# Black Hawk question



## nomadman1956 (Nov 12, 2010)

Having no luck on ebay or bike web sights finding a rear stand or fenders for the black hawk.   

Since its a westfield built bike, would other westfield brand stuff be the same if the same era.

Like say for example a 35 columbia stand or????    

I need to widen my search a bit if possible


----------



## fat tire trader (Nov 13, 2010)

The stands are the same, as long as they are for frames without the ears on the dropouts. I have had Columbias with the same fenders, but they were painted. My 34 Columbia catalog shows bikes with stainless fenders. Depending upon the frame that the fenders came from, the screw hole where it mounts to the seat stay bridge may need to be drilled lower or higher. You shouldn't have any trouble with front fenders. Fenders from other bikes of the same period with the same profile will probably work also. I think that the fenders were made by a separate company which sold to many manufacturers. I am building a Blackhawk also. I got mine without fenders, truss rods, tank, and saddle. I now have everything and just need paint.
You might find these pages from the 34 Columbia catalog useful. If you need any help, contact me.



chris ioakimedes
www.fattiretrading.com


----------



## aasmitty757 (Nov 13, 2010)

*Black Hawk Fenders*

The fall 1935 - winter 1936 shows the Black Hawk with some of the deluxe accessories deleted. The description does not include stainless fenders and is also  pictured with painted fenders.


----------



## nomadman1956 (Nov 13, 2010)

Ok.. You guys thats already been through a Blackhawk project answer me this. What should I expect  to pay for this stuff when I do find it?

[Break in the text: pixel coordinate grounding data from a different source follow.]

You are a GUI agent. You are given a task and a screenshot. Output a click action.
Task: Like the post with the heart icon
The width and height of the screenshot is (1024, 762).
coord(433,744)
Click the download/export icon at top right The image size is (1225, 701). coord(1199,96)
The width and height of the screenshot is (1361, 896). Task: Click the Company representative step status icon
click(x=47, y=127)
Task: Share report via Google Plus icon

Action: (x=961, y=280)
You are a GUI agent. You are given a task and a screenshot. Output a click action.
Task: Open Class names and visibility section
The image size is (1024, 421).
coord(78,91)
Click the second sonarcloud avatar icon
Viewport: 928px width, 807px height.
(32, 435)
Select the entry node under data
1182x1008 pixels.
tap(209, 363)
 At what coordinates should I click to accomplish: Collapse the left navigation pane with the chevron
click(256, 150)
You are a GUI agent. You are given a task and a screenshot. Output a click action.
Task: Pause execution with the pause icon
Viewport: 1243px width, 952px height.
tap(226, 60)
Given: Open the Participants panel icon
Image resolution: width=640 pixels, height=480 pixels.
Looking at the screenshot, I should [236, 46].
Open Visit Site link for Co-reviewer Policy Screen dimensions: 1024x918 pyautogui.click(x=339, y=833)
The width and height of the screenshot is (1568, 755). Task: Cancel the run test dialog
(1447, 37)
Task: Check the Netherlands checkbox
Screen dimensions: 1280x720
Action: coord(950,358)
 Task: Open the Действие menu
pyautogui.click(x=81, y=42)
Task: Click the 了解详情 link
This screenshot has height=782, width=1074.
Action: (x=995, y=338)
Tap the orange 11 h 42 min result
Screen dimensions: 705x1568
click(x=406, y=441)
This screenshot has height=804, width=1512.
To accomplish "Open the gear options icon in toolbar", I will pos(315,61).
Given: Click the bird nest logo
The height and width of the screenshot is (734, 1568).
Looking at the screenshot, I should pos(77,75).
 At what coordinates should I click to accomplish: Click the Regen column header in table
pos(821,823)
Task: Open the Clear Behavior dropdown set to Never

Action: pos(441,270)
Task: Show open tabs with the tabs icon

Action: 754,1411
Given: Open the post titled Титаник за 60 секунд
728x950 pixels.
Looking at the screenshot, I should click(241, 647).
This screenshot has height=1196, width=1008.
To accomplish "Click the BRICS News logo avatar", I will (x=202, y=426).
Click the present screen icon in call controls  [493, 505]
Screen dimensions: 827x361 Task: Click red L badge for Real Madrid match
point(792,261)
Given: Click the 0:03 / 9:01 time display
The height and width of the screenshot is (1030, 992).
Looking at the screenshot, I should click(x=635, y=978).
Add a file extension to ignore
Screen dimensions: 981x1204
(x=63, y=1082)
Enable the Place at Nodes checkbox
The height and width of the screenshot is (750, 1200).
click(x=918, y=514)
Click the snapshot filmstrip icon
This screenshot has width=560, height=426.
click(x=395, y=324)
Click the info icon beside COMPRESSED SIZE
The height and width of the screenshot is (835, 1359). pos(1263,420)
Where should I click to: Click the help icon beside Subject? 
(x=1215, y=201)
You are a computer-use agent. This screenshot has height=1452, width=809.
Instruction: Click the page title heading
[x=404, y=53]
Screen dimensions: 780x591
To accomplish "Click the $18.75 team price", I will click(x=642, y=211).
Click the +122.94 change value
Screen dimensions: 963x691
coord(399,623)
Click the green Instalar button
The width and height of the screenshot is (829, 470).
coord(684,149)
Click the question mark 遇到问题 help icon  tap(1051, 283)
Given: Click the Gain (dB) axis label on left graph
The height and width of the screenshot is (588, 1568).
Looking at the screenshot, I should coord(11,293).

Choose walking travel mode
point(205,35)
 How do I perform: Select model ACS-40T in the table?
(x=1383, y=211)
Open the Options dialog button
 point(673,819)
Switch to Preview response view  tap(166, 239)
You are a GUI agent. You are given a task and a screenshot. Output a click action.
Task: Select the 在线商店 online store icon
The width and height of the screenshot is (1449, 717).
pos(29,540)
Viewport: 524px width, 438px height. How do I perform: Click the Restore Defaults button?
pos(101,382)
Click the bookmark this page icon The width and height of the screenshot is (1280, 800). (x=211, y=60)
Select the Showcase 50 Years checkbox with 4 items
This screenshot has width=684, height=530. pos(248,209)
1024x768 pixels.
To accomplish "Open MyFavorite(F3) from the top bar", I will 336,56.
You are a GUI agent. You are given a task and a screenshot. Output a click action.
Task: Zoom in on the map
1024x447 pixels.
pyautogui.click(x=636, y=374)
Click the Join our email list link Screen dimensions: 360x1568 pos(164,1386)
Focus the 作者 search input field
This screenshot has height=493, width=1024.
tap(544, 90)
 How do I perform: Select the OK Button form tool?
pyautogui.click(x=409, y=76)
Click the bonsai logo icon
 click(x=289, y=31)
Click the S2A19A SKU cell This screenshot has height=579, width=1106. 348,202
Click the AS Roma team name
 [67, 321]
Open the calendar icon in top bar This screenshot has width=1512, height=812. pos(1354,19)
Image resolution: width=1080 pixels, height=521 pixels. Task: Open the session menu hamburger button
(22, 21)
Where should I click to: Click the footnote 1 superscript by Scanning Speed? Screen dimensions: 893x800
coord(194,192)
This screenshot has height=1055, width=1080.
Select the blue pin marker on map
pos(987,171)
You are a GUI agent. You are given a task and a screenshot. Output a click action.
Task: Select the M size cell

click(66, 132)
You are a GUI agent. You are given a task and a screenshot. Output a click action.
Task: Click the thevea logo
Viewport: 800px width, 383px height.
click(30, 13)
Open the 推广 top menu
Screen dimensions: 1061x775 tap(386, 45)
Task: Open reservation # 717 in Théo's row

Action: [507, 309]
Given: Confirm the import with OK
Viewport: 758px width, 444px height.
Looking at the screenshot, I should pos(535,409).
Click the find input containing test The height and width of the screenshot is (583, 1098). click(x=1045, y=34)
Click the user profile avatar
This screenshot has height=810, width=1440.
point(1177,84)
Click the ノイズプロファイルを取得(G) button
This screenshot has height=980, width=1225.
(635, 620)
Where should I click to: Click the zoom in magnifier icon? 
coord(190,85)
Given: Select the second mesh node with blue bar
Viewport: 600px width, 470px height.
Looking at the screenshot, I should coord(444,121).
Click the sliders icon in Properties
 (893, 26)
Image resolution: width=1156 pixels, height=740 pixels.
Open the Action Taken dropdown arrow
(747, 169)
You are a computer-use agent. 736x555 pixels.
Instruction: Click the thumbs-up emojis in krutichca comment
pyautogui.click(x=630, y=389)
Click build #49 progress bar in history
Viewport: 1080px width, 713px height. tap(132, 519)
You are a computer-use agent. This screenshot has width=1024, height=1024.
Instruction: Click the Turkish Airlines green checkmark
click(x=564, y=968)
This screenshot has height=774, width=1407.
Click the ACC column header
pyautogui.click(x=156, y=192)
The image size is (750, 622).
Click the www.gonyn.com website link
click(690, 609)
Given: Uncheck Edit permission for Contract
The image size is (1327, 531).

Handlebars, rear stand, fenders, horn and speedo

just bought the crank and sprocket on ebay for 27.00


----------



## aasmitty757 (Nov 13, 2010)

nomadman1956 said:


> OK.. You guys thats already been through a Black hawk project answer me this. What should I expect  to pay for this stuff when I do find it?
> 
> Handlebars, rear stand, fenders, horn and speed
> 
> just bought the crank and sprocket on Ebay for 27.00




Depends on condition. The handle bars and rear stand shouldn't be too pricey. It also depends on what fenders and horn you decide to go with. 
Here is a link to an Ebay auction that closed recently on a speedo, fair price, maybe low actually.
http://cgi.ebay.com/ws/eBayISAPI.dl...6dOwtXY%3D&viewitem=&sspagename=STRK:MEWAX:IT


----------



## youngprewarguy (Nov 14, 2010)

I have a blackhawk that i"m willing to part out. Have correct handlebars, fenders, rear carrier. Let me know what you need. Please reply to jimmythegreek11@yahoo if interested. I have a complete speedo as well.


----------



## youngprewarguy (Nov 14, 2010)

Anyone interested in a falcon tank has original paint, hinges and battery holder all still intact. let me know


----------



## redline1968 (Nov 15, 2010)

possibly me for the tank..  how much rust/ dents?  and what are you asking for it


----------



## yeshoney (Nov 15, 2010)

I am interested in the tank for my BH.

TFGNJRG@aol.com

THanks, Joe


----------



## redline1968 (Nov 15, 2010)

ditto too.........


----------



## youngprewarguy (Nov 15, 2010)

its actually a falcon tank that i have. I will send you some pictures. The tanks, i'm told, are the same except for the color. mine is all original, decent paint. It still has the battery clips, all of the hinges work. Let me know after seeing it. I would like to sell the bike as a whole.


----------



## youngprewarguy (Nov 15, 2010)

i have pictures posted in my albums. new to this hopefully it works. let me know if you are interested in either the whole bike or i am willing to listen to offers for just the parts you want.


----------



## youngprewarguy (Nov 15, 2010)

if anyone is interested I am selling the bike for 1100 or best offer. the seat is not included. I spent close to 300 for the seat and i do not want to part with it. If it is a deal breaker we can negotiate. Let me know if you are interested.


----------



## nomadman1956 (Nov 15, 2010)

JUst trying to figure a way to make this deal work having to buy the whole bike, what you guys give for the tank and carrier???

Well at the very least got the speedo bought, but hoping to get some more!!!!


----------



## Xcelsior (Nov 16, 2010)

Young prewar guy, please check your message box, pm sent!


----------



## yeshoney (Nov 16, 2010)

I am going to pass on the tank.

Thanks, Joe


----------



## Xcelsior (Nov 16, 2010)

Another pm sent, please respond, thanks!


----------



## nomadman1956 (Nov 16, 2010)

Well it was a great day for the blackhawk project!!!!   His poor bike was stripped faster than a vette parked in Harlem!!!  lol
I bought the wheels,2 speedo's, handlebars, stem, fork and truss rods, elgin headlight, rear stand.
Now all I need is fenders and a horn!!!   Thought I was dealing on those but they ended up getting away!!!!
I think he is down to the crank and frame only!


----------



## npence (Nov 16, 2010)

PM on frame


----------